Как изживали мы эту бешеную собаку!..
Ходили с палками по столовой, выгоняли страшного зверя из-под буфета, запирали его в мышеловку. Это была игра долгих дней и страх многих ночей.
— Чего вы, глупые, боитесь? — говорила нянька. — Ведь Лычевка далеко.
— Ах, нянюшка, бешеные-то они ведь бегают скоро!
И вошла эта собака в мой сон и много раз на продолжении многих годов возвращалась. И всегда во сне этом бежала я по длинному коридору, а она гналась по пятам. Я знала, что у нее мутные глаза и изо рта бьет ядовитая пена... И вот последняя дверь. Я изнемогаю, из последних сил захлопываю ее, но зверь успел просунуть морду. Я нажимаю на дверь еще, еще немножко, и он будет раздавлен. Но тут всегда самое ужасное: я опускаю голову и вдруг вижу его глаза — тусклые, голубые, человеческие, с таким отчаяньем, с таким состраданием смотрящие на меня, а из страшной раскрытой пасти бьет ядовитая желтая пена. Смотрят на меня глаза издыхающего зверя, и понимаю я, что не своей волей мерзок он и страшен, что в отчаянии и муке исходит он ядовитой пеной, и чувствую, как уходит от меня сила, и страх, и злоба, нечеловеческая боль и жалость сжимает сердце.

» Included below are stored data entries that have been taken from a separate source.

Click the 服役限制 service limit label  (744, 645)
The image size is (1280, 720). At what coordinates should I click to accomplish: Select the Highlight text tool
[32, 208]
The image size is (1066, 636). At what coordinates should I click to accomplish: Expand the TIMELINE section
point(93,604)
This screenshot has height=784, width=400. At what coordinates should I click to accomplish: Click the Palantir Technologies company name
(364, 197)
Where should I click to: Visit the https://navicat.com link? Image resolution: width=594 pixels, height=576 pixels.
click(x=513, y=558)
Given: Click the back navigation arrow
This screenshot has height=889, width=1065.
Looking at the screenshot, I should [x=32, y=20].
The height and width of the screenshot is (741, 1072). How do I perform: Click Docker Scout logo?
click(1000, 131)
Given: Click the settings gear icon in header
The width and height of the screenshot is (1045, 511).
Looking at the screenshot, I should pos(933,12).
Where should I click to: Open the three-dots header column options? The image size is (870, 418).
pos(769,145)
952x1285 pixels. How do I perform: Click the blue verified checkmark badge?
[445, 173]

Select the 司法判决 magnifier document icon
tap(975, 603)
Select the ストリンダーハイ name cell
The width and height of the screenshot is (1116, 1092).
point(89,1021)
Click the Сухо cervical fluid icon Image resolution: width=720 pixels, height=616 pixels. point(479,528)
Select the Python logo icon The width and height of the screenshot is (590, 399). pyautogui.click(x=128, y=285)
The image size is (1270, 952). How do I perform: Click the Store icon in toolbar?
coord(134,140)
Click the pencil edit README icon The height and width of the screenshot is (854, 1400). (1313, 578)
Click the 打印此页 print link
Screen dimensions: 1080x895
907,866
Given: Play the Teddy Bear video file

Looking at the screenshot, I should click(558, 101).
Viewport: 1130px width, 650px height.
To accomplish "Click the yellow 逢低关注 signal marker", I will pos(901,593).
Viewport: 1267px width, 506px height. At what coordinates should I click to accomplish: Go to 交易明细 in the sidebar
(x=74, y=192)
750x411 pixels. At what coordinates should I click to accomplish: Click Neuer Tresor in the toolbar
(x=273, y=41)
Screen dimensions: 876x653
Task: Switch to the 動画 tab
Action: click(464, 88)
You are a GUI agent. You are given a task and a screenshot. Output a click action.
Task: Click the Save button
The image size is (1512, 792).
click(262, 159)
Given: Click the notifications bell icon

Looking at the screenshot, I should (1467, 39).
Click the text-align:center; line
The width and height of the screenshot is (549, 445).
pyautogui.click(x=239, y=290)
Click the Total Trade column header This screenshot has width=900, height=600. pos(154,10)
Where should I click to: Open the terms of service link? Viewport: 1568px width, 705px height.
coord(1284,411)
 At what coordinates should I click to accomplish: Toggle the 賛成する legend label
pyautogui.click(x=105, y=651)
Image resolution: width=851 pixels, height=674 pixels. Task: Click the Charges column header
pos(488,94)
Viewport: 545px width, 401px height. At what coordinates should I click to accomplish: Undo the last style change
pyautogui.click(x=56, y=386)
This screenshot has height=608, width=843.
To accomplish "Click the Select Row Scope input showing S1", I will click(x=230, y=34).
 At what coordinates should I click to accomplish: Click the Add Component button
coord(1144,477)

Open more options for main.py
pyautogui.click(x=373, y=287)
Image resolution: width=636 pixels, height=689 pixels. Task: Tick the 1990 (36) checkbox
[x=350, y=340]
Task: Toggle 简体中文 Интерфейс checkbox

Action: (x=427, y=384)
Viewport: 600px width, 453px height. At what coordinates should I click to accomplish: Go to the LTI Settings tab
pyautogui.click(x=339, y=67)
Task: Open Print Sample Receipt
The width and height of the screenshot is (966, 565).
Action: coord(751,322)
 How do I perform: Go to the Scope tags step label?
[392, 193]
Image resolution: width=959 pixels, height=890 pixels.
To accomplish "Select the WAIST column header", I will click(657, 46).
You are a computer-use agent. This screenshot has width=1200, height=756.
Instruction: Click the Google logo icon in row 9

— Не могу раздавить тебя. Иди! — и отпускаю дверь.
Я всегда просыпаюсь в эту минуту. И как знать — может быть, пробуждение и было дверью, открываемой перед звериной пастью...
* * *
Но главное и самое интересное событие того года был разбойник, пан Лозинский.
Разбойник этот был легендарный, разъезжал по всей губернии на подводах, грабил богатых и награждал бедных, словом, все как легендарному разбойнику полагается. И никак не могли его поймать — ловкий был и смелый.
Об этом пане Лозинском разговаривали и в гостиной, и в девичьей, и на черном крыльце, и, конечно, в детской, где мы с криком и визгом грабили друг друга, скача верхом на стульях.
Раз ночью я проснулась от страшного грохота. Огромные железные колеса, подпрыгивая, гремели по булыжнику двора.
— Разбойник!
И вдруг вся комната озарилась огнем. И еще раз и еще. И опять загрохотали колеса тяжелых разбойничьих подвод.
Огонь — значит, у него форейтор с таганцом. Я таганец видала несколько раз. Когда вечером уезжали от нас гости, всегда снаряжался форейтор, к седлу которого привешивалась зажженная плошка, чтобы освещать дорогу... Плошка качалась, вспыхивало красное чадное пламя, зловещие бежали тени по кустам и канавам.
Вот и разбойники с таганцом.
Я не смела кликнуть няню. Как перейдет она ко мне с того конца детской через этот свет и грохот и разбойничий ужас?
Утром за чаем говорили, что была ночью сильная гроза. Толковали еще всякие премудрости о том, что шелк дурной проводник электричества.
— У кого есть что-нибудь шелковое, того никогда громом не убьет, — сказала тетка.
«Слава Богу, — подумала я. — Слава Богу, что у меня есть шелковая ленточка. Если даже в лес заберусь, так и там меня громом не убьет, потому что у няни в коробочке лежит моя ленточка...»
Но все эти ученые мудрости, как и весь разговор о грозе, прошел спокойно. Впечатление страшной ночи осталось во мне на всю жизнь не как гроза, а как разгульный и могучий грохот огромных разбойничьих телег, скакавших по булыжникам при вспышках зловещего таганца.